### Data
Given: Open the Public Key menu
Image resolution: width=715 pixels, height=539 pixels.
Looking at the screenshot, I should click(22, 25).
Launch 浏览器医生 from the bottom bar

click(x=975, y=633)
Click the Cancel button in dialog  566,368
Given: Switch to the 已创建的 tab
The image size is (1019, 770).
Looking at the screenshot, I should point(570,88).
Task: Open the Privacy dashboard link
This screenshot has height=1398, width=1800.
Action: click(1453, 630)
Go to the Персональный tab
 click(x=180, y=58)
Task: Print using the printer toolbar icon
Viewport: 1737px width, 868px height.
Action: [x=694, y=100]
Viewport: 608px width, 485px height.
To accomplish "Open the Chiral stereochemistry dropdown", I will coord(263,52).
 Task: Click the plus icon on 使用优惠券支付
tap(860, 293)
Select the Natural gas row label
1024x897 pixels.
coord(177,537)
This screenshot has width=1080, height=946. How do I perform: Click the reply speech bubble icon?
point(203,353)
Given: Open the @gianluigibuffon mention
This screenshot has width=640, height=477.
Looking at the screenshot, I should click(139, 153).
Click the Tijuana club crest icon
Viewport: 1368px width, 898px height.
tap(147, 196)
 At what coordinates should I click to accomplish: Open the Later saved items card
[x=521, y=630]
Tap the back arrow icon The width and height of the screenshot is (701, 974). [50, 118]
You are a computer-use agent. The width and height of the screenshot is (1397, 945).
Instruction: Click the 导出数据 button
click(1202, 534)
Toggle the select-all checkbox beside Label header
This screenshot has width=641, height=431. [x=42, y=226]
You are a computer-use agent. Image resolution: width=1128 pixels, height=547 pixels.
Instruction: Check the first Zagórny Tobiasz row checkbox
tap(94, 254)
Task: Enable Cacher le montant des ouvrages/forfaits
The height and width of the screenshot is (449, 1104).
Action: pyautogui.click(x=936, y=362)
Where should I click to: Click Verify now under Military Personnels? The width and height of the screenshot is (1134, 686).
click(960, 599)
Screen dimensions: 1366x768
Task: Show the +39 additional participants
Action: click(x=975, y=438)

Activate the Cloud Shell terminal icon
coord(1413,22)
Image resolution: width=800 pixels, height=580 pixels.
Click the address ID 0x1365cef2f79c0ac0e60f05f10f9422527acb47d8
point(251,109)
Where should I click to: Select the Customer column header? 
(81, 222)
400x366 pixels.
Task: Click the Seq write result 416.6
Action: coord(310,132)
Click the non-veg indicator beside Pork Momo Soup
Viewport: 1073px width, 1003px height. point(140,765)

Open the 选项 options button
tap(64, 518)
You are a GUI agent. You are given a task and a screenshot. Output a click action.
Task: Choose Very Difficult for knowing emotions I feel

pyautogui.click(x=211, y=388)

### Directions
Copy each line of the listing above that includes the word "agent".

### Exercise solution
You are a computer-use agent. The width and height of the screenshot is (1397, 945).
You are a computer-use agent. Image resolution: width=1128 pixels, height=547 pixels.
You are a GUI agent. You are given a task and a screenshot. Output a click action.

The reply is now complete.